Paul Collins, Jr. (Univ. N. Texas--Poli Sci) notes the public availability of the U.S. Supreme Court Confirmation Hearings Database that he and co-author Lori Ringhand used in their recent book, Supreme Court Confirmation Hearings and
Constitutional Change (Cambridge Press, 2013).
"This database provides a wealth of information regarding the confirmation hearings of U.S. Supreme Court nominees held before the Senate Judiciary Committee. Based on confirmation hearing dialogue, the dataset includes information on the political environment surrounding the nomination, the issue and subissue areas being discussed, and the manner in which the nominees answer senators' questions. In addition, the database contains information on the discussion of judicial decisions at the hearings, including the name of the decisions and the courts that rendered the cases debated at the hearings."
Those who visit the site (here) will note that it includes a growing compilation of data sets--most germane to federal court judicial decisionmaking--linked to selected publications that exploit the data.

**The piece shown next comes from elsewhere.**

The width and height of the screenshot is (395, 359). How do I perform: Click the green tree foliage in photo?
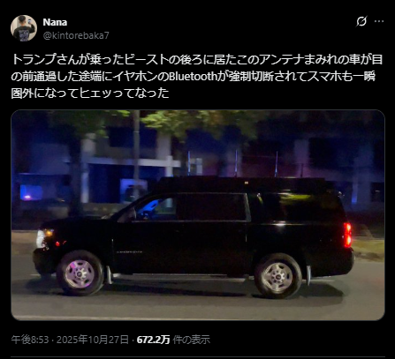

Also, relevant Stata do files accompany many of the data sets. Not only does this site help disseminate useful data, but it also facilitates replication efforts.
Two final notes. First, when JELS editors (myself included) or JELS referees request data and do files from authors incident to manuscript reviews, Paul's web site includes examples of "best practices" that should be widely emulated. Second, graduate and law students seeking to learn empirical methods will find these "ready-to-use" data sets invaluable.